> _Task brief_
Copy out the material line for line, starting at the line containing "Open 楼盘表 for 保利·大国璟项目" and ending at the line containing "This screenshot has width=580, height=283.".

Items from a dataset
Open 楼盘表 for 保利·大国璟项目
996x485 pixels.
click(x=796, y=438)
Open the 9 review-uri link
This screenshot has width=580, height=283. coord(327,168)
--
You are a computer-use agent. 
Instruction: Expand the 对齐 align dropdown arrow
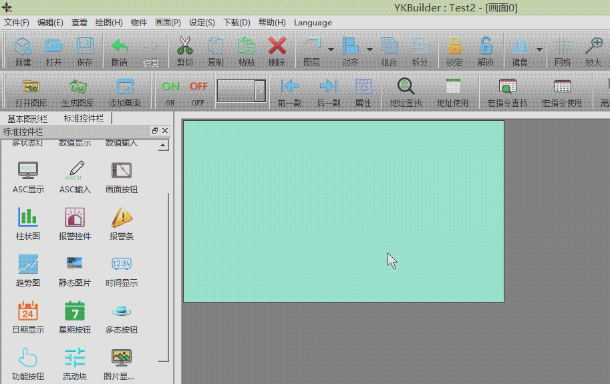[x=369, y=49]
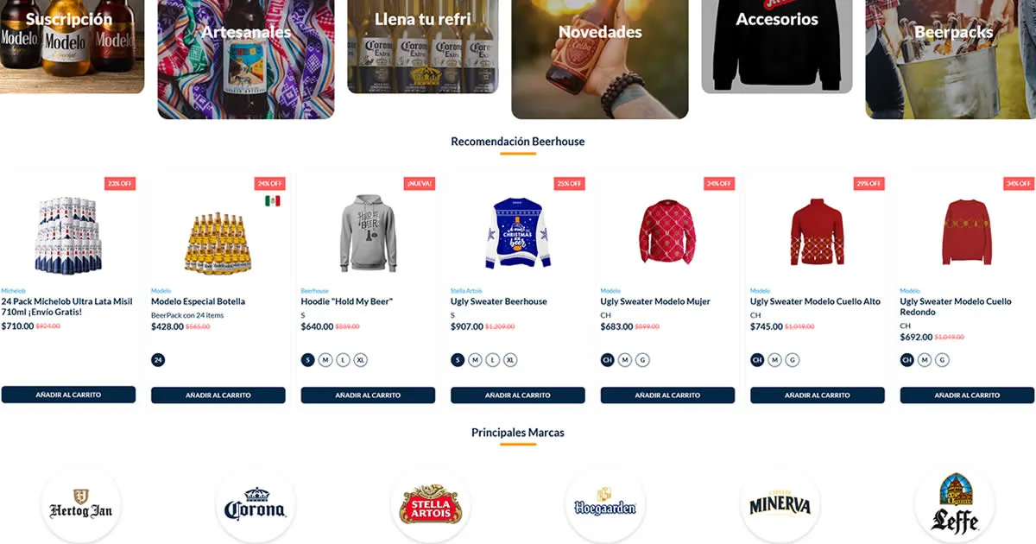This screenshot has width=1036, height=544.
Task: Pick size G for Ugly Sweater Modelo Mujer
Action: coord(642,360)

> _Problem solution_
Open 楼盘表 for 保利·大国璟项目
996x485 pixels.
click(x=796, y=438)
Open the 9 review-uri link
This screenshot has width=580, height=283. coord(327,168)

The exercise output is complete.